**Extract**
The integration of EV chargers can present a significant challenge to the system from the perspective of power quality. If the directive’s target—namely, that 50% of vehicles are electric—were met, most owners, given the limited number of public chargers and fixed tariffs (as is the case in Croatia), as well as the low electricity prices, the need of personal time management, and the desire to have their car nearby and available at their convenience, would likely choose to charge their vehicles at home. In such a scenario, three-phase chargers would not cause significant problems for the network; they can be considered simply as an additional load and would not substantially increase the system’s asymmetry. On the other hand, single-phase chargers—which constitute the majority of home chargers—can lead to significant asymmetry in the system, since the DSO cannot regulate or determine where and to which phase an owner will connect their charger. In the worst-case scenario, all consumers might be connected to one- or two-phase chargers, thereby increasing unbalance. In Croatia, as in other countries facing similar challenges, periodic system balancing is carried out to equalize the load between phases and mitigate these effects.
Effects of EV Integration in the Distribution Grid
The integration of EVs into the distribution grid has a wide range of impacts on the grid. As with all technologies, EVs have both positive and negative impacts on the grid. In general, their impact is viewed in terms of power quality, the effect on line and transformer loads and that on grid losses. The integration of EV chargers increases the total power in the system, which can lead to an increase in peak loads. EV integration, in addition to its positive impact on the environment in the form of reduced emissions, can also have a positive impact on the operation of the power system. In general, the impact is primarily on the quality of electricity, which is improved, but also on grid management. The first positive effect includes load management and the possibility of demand side management [
28]. EVs with their energy storage participate as a variable load and can therefore be used in the way the system is managed to smoothen the load curve. Charging vehicles during the day increases the load on the system during peak periods; however, if charging takes place at night during periods of lower load, the load on the system during the day is flattened, and EVs are used in order to flatten the voltage profile [
29]. In addition, an increased load during the day would lead to a decrease in the voltage of the end consumers, while at night the voltages could be significantly higher. By managing EV charging in this way, smaller voltage deviations are achieved during the day, and the system is relieved during the peak period, which means that it is not necessary to ensure significantly higher production power during that period. For prosumer-rich feeders, the opposite happens—voltages increase if a large number of integrated rooftop PV systems are installed, and charging cars reduces the voltages and at the same time ensures less energy exchange with the external grid. Delayed charging thus both affects congestion control and relieves the load on the lines and transformers, which significantly affects their lifespan [
30,
31,
32]. The increased load caused by the additional consumers in the grid increases the thermal stress of the grid components and the losses. A large number of integrated EVs means higher currents, and the load on the equipment can be brought to thermal limits. The problem can be eliminated by controlled charging, in which the maximum power and charging time of the vehicles are monitored, or by additional investment in the grid to upgrade the existing infrastructure and prepare for a larger number of electric vehicles.

**Written exercise A**
Translate this sentence from the text on EV integration in the distribution grid into Spanish: "In Croatia, as in other countries facing similar challenges, periodic system balancing is carried out to equalize the load between phases and mitigate these effects."
**Written exercise B**
Update the part of the entries that opens with the line containing "The width and height of the screenshot is (1130, 623)." and closes with the line containing "Action: (78, 83)". Replace "tab" with "page", leave everything else unchanged, and omit the pictures from your answer.

**Data extract**
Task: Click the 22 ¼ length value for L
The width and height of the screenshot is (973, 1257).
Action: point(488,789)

==

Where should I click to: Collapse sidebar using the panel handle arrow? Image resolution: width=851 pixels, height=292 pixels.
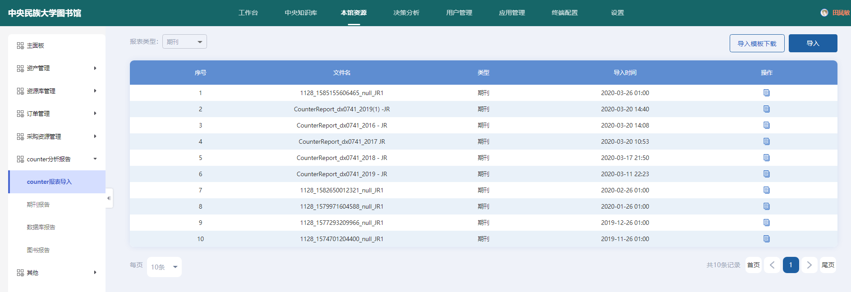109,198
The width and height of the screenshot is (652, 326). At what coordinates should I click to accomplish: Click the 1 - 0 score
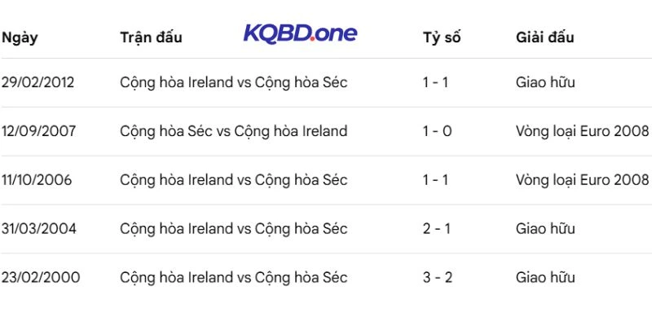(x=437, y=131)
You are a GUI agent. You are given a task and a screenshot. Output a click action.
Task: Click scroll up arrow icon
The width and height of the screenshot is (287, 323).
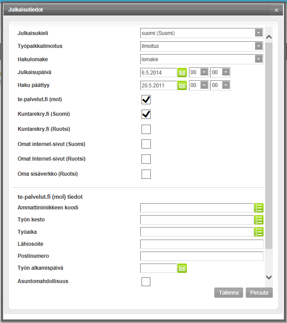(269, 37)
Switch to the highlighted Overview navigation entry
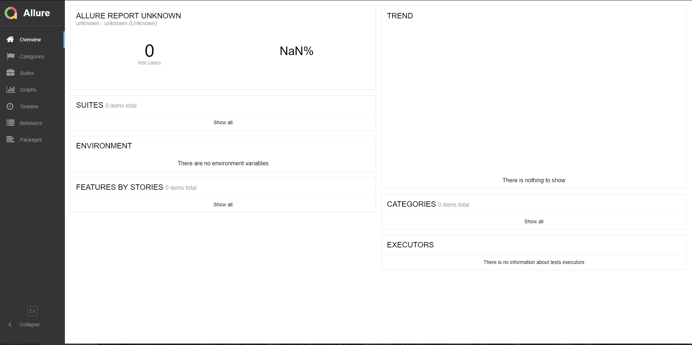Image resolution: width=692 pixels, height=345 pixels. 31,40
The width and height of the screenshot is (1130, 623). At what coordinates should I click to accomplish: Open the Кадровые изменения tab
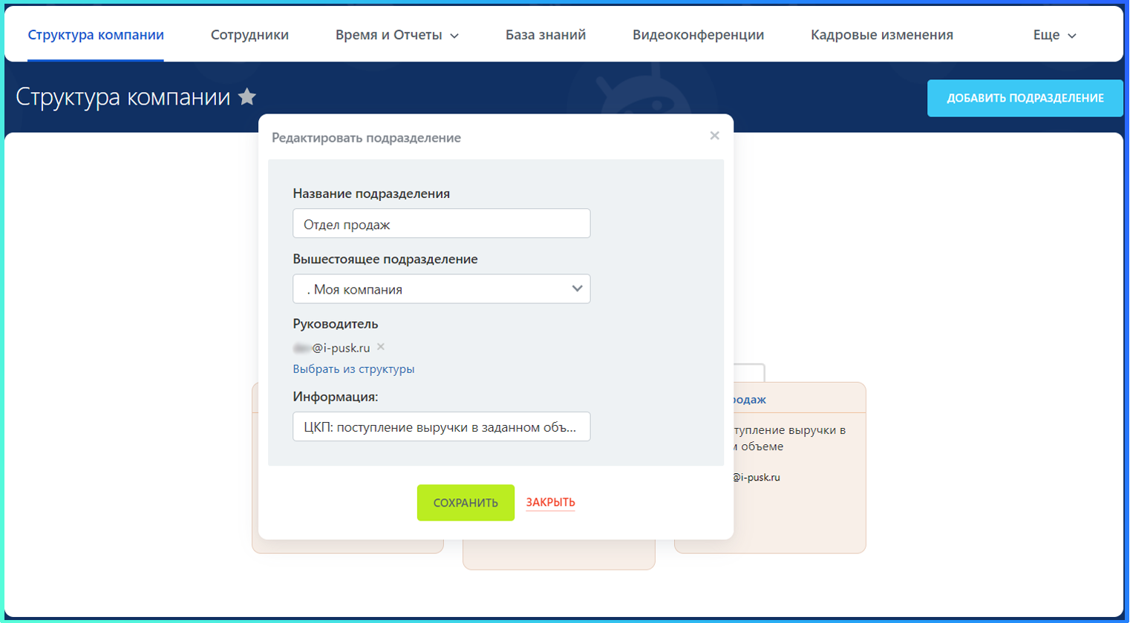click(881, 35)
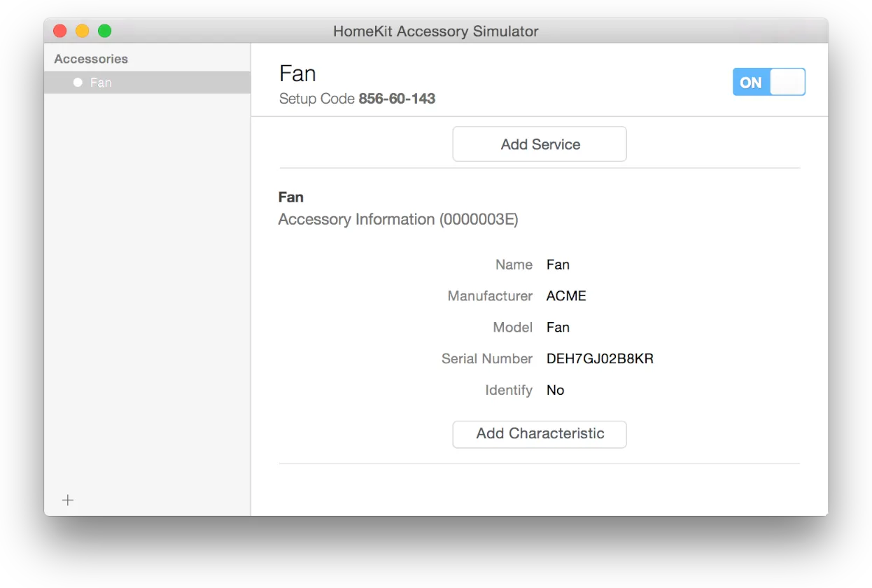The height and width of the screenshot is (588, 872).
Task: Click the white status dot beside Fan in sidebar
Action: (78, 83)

**Output A**
En Croacia, como en otros países que se enfrentan a desafíos similares, se lleva a cabo un equilibrado periódico del sistema para igualar la carga entre fases y mitigar estos efectos.

**Output B**
The width and height of the screenshot is (1130, 623). At what coordinates should I click to accomplish: Open the Кадровые изменения page
click(881, 35)
The height and width of the screenshot is (588, 872).
Task: Click the white status dot beside Fan in sidebar
Action: (78, 83)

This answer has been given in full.